Filed 5/6/14 P. v. Marschke CA4/2
NOT TO BE PUBLISHED IN OFFICIAL REPORTS
California Rules of Court, rule 8.1115(a), prohibits courts and parties from citing or relying on opinions not certified for
publication or ordered published, except as specified by rule 8.1115(b). This opinion has not been certified for publication
or ordered published for purposes of rule 8.1115.
IN THE COURT OF APPEAL OF THE STATE OF CALIFORNIA
FOURTH APPELLATE DISTRICT
DIVISION TWO
THE PEOPLE, E057534
Plaintiff and Respondent, (Super.Ct.No. FSB1202074)
v. ORDER MODIFYING OPINION
AND DENIAL OF PETITION
JENNIFER LEE MARSCHKE, FOR REHEARING
Defendant and Appellant. [NO CHANGE IN JUDGMENT]
Respondent’s petition for rehearing filed April 28 2014, is denied. The opinion
filed in this matter on April 10, 2014, is modified as follows:
On page 3, footnote 2 should be changed to read as follows:
Covarrubias suffered burns, bruises, and swelling on his left arm.
On page 9, the second sentence in the first full paragraph reading “The People do
not respond” should be eliminated.
1
Except for this modification, the opinion remains unchanged. This modification
does not effect a change in the judgment.
NOT TO BE PUBLISHED IN OFFICIAL REPORTS
CODRINGTON
J.
We concur:
RAMIREZ
P.J.
MILLER
J.
2
Filed 4/10/14 P. v. Marschke CA4/2 (unmodified version)
NOT TO BE PUBLISHED IN OFFICIAL REPORTS
California Rules of Court, rule 8.1115(a), prohibits courts and parties from citing or relying on opinions not certified for
publication or ordered published, except as specified by rule 8.1115(b). This opinion has not been certified for publication
or ordered published for purposes of rule 8.1115.

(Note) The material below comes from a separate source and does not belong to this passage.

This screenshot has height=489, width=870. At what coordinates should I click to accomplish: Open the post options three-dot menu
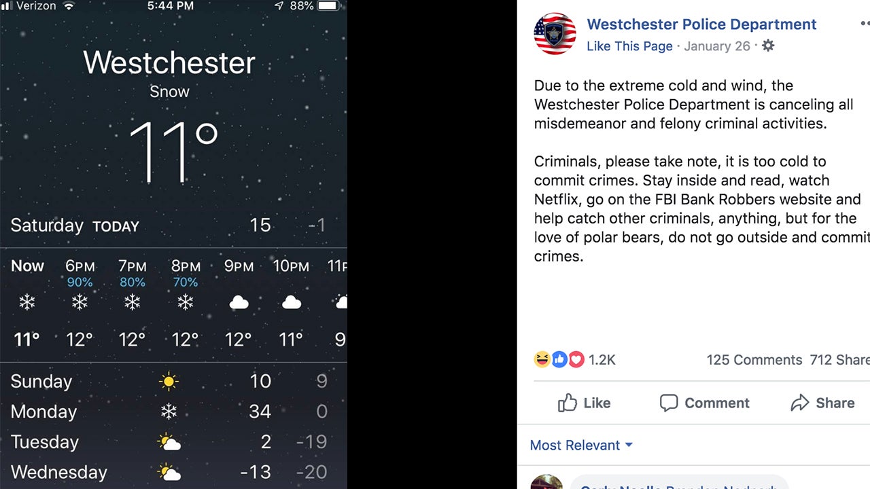(865, 24)
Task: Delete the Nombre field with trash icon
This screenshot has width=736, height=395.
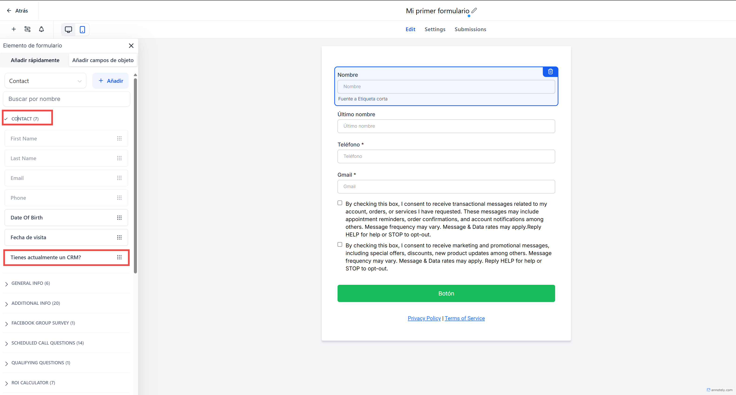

IN THE COURT OF APPEAL OF THE STATE OF CALIFORNIA
FOURTH APPELLATE DISTRICT
DIVISION TWO
THE PEOPLE,
Plaintiff and Respondent, E057534
v. (Super.Ct.No. FSB1202074)
JENNIFER LEE MARSCHKE, OPINION
Defendant and Appellant.
APPEAL from the Superior Court of San Bernardino County. Richard V. Peel,
Judge. Affirmed in part; reversed in part with directions.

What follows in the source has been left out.